5. Solving a problem with a problem remains a phenomenally bad idea.

This is where drugs and alcohol become less of a social thing and more of a social issue. To drink and smoke because you can't deal with a problem is a real weakness, and everyone knows it. It leads to addiction, which you have no chance of diagnosing if you have no one in your life to set you straight. One too many times I've seen so-called "friends" become enablers for their own enjoyment, and pressure whoever's vulnerable into the pit with them. Then when that addiction inevitably spirals out of control, they're nowhere to be found - but drugs and booze can. Your choice is yours, but a strong person deals.

6. Here today, gone tomorrow.

The reasons listed thus far are more logical than personal, but these next two will certainly deviate. Simply put, I've lost more people to drugs and alcohol than I can count. If the warning labels weren't enough, they pale in comparison to seeing your loved ones in caskets far before their time. Whether family or friend, it was painful to watch them suffer so much in the last years of their lives because of the afflictions associated with consuming that stuff for too long. Once lovely, lively people transforming into sickly, worn-out husks. And if you were really unlucky, they'd feel the need to share their pain and suffering with everyone around them. Nor man, woman, or child, is immune to the effects of drugs or alcohol, and I have a conscience that tells me I'm capable of fucking up enough as is.

7. The future.

And that brings me to the biggest reason of all: The future. As previously alluded to, "unhealthy" is shorthand for "die faster", and as someone who often thinks in the long-term, that's counterproductive. We all gotta go one day, but I can't die knowing that I put my life on fast-forward to be socially acceptable the end. Whether we like it or not, we all become role models for what to do and what not to do in life, and the last thing I want to do is give anyone who comes after me an extra avenue to blow it. Because at the end of the day, that's all drugs and alcohol is: an extra in life. It's not required, and no one should run the risk of feeling that way.

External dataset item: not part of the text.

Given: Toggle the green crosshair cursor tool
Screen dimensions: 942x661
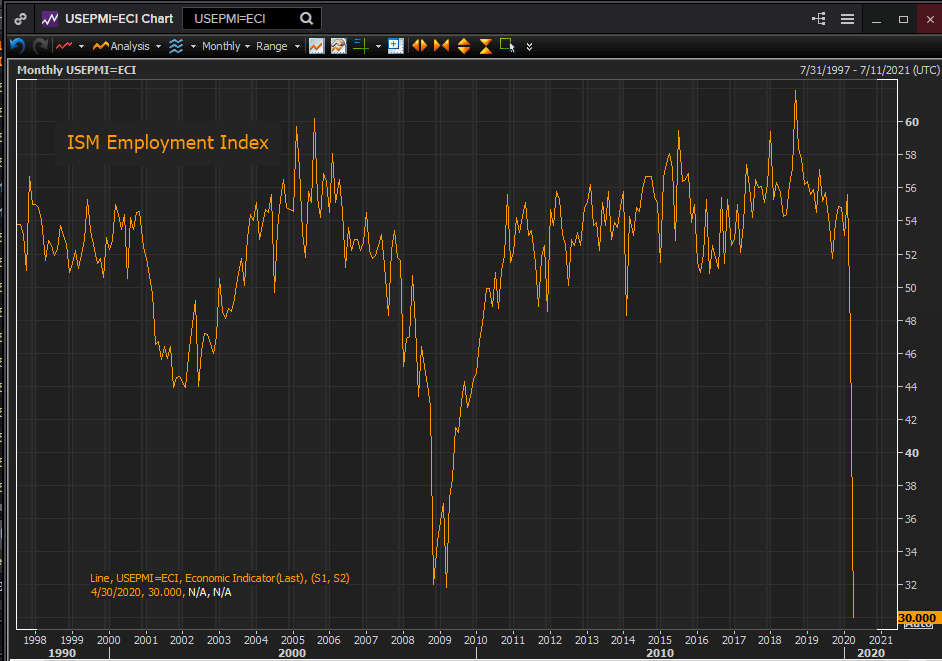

Like I've been saying, your choice is yours. These facts and observations have been enough for me to make my choice not to drink, smoke, or do drugs in any fashion. I've run the gamut from the illogical to the personal, and these are my reasons and mine alone. Whether anyone agrees or disagrees is completely irrelevant to me.

But what is relevant to me, is that my decision be respected, in the same way I respect the decisions of the many people in my life who chose to do drugs or alcohol. And if you're reading this as someone who partakes in these activities, heaven knows I have enough problems on my own so I'm not better than you, and you're not better than me, so let's keep the horses in the stables. This isn't a conviction post.

It's a big principle of mine and I've gone to unbelievable lengths to retain it, so now that you all know it from top to bottom, do me a favor and stay above the influence of asking me.